Este desmantelamiento del reino del Hades, la muerte de la muerte significa también la liberación del hombre de estas cadenas mortales. «La Vida duerme, y el Hades tiembla, y Adán es liberado de sus cadenas». La vida está preparada para reinar nuevamente, porque precisamente para esto vino al mundo el Creador. “Venid a ver a Aquel que es nuestra vida, quien yace en las tumbas, con el propósito de dar vida a los que están en las tumbas”; Así como el león, medio dormido y preparado para levantarse, así Cristo, matando al Hades y a la muerte, está listo para resucitar. “Venid hoy, viendo dormido a Aquel que ha venido del linaje de Judas, a clamarle fuertemente con voz profética: Te has estirado y dormido como un león. ¿Quién te despertará, oh Rey? Pero con Tu voluntad, resucítate Tú que te has entregado a Ti mismo libremente con Tu voluntad para nuestra gracia”.
Pero el Señor incluso estando en el Hades, no viene violentamente hacia el hombre esclavizado. Realmente disuelve el reino de la muerte, pero llama a las psiques-almas allí presentes para que respondan a Su llamada. El Señor, incluso allí, predica la fe en Él, de modo que las psiques-almas sean salvadas libremente y resuciten junto con Él. Esto nos lo revela principalmente el apóstol Pedro, cuando nos dice que el Señor “predicó también a los espíritus encarcelados”, para que nadie diga que la salvación vino unilateralmente a los hombres, es decir, solamente para los hombres después de Cristo. Tanto los que vivieron antes de Cristo como los que vivieron después, todos fueron llamados y están llamados con sus responsabilidades personales a rendirse ante Él.
Volviendo al tema, el Sábado Santo puede compararse con la calma que precede a la tormenta. Hay una aparente calma: la vida está a punto de resurgir, la luz está por amanecer. La victoria está dada. Simplemente estamos esperando el momento que aparecerá. “Hoy el Hades grita gimiendo: desapareció mi fuerza, el Pastor fue crucificado y ha resucitado a Adán. He sido privado de aquellos sobre quienes dominaba, y a los que devoraba como fuerte que era, los he vomitado todos. El que fue crucificado ha vaciado las tumbas. Ya el estado y poder de la muerte no tiene fuerza”. El conocido icono de nuestra Ortodoxia de la bajada del Señor al Hades, presenta esta realidad de forma palpable. Es decir, el Señor disuelve el reino de la muerte y se resucita, resucitando simultáneamente también a los hombres, representados por Adán y Eva.

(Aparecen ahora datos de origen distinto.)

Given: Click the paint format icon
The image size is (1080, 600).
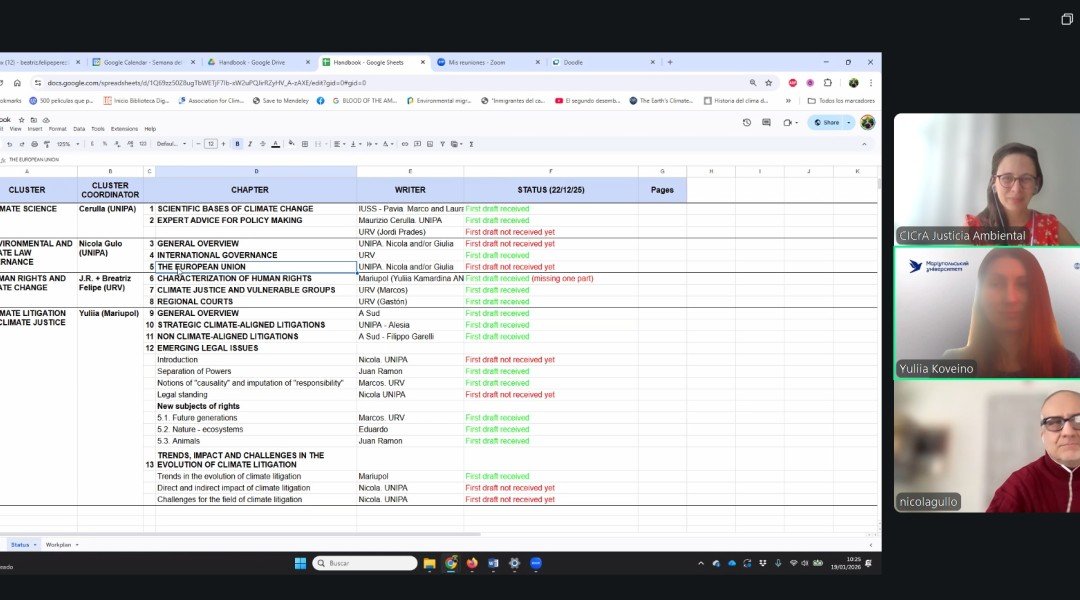Looking at the screenshot, I should [x=47, y=144].
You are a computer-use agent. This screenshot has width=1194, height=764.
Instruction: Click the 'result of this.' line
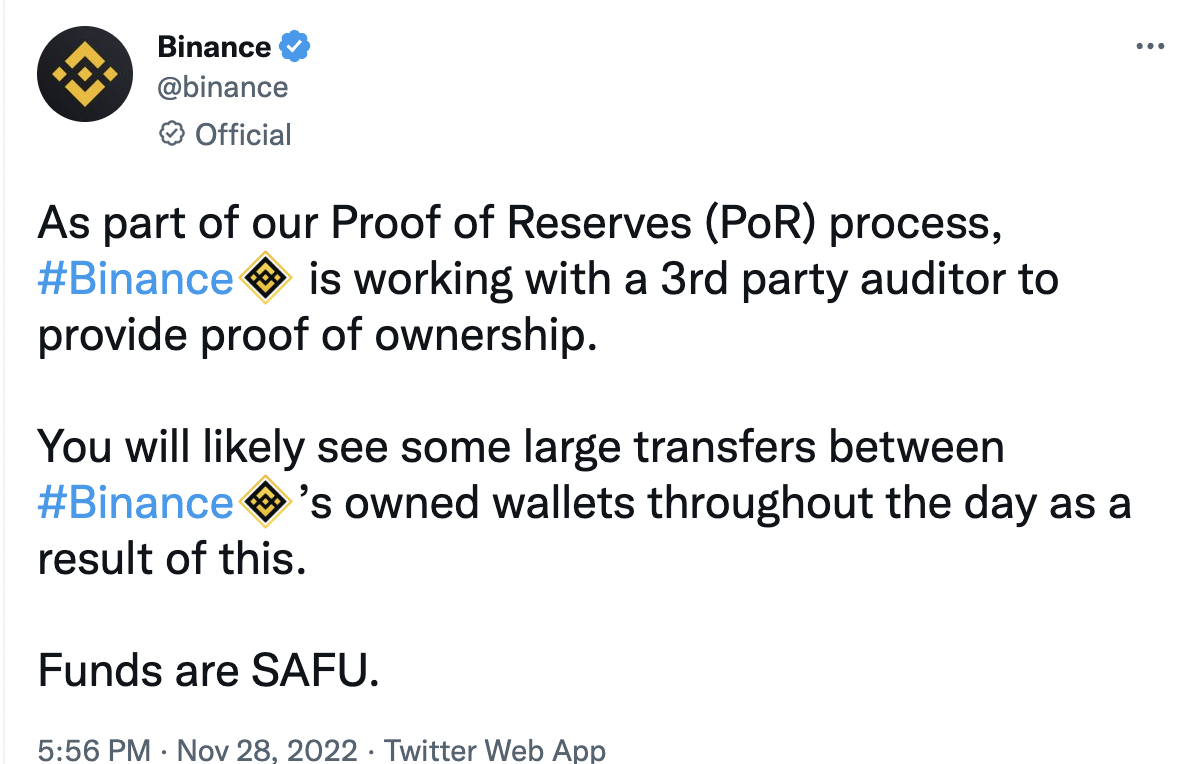172,559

Nuestra Iglesia, con este amanecer de la luz (increada) de la Resurrección que testifica el día de hoy, empezando con la víspera del Viernes Santo, la proyecta triunfalmente ya con sus troparios, que están llenos de alegría y luz; dejamos atrás el luto de los días anteriores, pero también con las vestiduras brillantes del Altar y los ornamentos de los sacerdotes. Todo nos orienta hacia el nuevo día, «el primero de los Sábados, la fiesta de las fiestas y el festival de los festivales».